Monday, Dec. 15, 1958

Medical & Liberal Arts

Medical schools are hard places to get into, and an undergraduate headed for one is likely to load himself with courses in the hard sciences and let the humanities go hang. The result: U.S. doctors, as conversationalists, are apt to be excellent physicians. But the climate of opinion in medical schools is changing. A report issued last week by Harvard University indicates that potential physicians need not insulate themselves from the liberal arts, and in some cases may hurt their chances by doing so.

Gist of the report, which studied the careers of 1,390 Harvard students who went on to medical school from 1949-56: grades and academic honors weigh heavily in determining admission to medical school, but a student's choice of major--assuming he has met minimum science requirements--has no bearing. Writes Author Dean K. Whitla, director of Harvard's office of tests: "It would be regrettable if some of our students who plan to become doctors felt that they must turn away from their interest in the liberal arts for fear of being rejected at medical school without a premedical major." Surprise of the study: at Harvard Medical School, premed-prepared students do better the first year, but by the third year they fall slightly behind students who majored in the social sciences.

Medical schools, writes Whitla, have become increasingly more aware of the importance of liberal arts backgrounds. But at Harvard, at least, the students have not; in 1949, 47% of those who went on to medical school took premed courses; by 1956, the last year the report covers, 67% were premed majors. For future physicians, some comments from the men in charge of admissions at five other major medical schools:

MICHIGAN. Says Assistant Dean Robert G. Lovell: the University of Michigan does not particularly care what a student's major is, will admit social science and humanities majors as readily as premed majors if they meet science requirements.

PENNSYLVANIA. Medical Faculty Dean John McK. Mitchell: the school pays no attention to majors, is interested in the man and how he handled the courses rather than what courses he took.

CHICAGO. Preference has swung toward humanities majors, says Dr.
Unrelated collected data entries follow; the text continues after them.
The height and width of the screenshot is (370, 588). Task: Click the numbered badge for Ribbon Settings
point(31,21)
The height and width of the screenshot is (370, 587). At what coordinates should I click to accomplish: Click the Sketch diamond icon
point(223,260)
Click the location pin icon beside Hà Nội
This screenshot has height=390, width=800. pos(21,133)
Joseph Ceithaml, dean of students at the medical school: "If two men apply, and both have the required basic scientific courses behind them, and one was a philosophy major and the other solely a premed student, the philosophy man gets the nod." In the past, students headed toward medicine piled up huge backlogs of scientific courses, "which they could very well have done without."
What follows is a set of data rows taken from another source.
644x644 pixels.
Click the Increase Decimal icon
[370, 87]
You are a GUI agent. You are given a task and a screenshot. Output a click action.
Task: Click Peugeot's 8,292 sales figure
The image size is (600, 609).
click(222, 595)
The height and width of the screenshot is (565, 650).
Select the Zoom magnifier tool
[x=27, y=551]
NORTHWESTERN. "You're in medicine for the rest of your life," says Medical School Dean Dr. Richard H. Young. "The broader scholastic background a man has before he enters medical school, therefore, the better."

JOHNS HOPKINS. Dr. Thomas B. Turner, dean of the medical faculty: "I cannot candidly say that liberal arts in any sense outweigh science. We want both in our entering students: a background that is broad culturally and a preparation in basic science, specifically chemistry, biology and mathematics. The old unconcern for liberal arts has vanished. We want a man to be intellectually mature, and we recognize that he cannot attain that status taking nothing but science courses."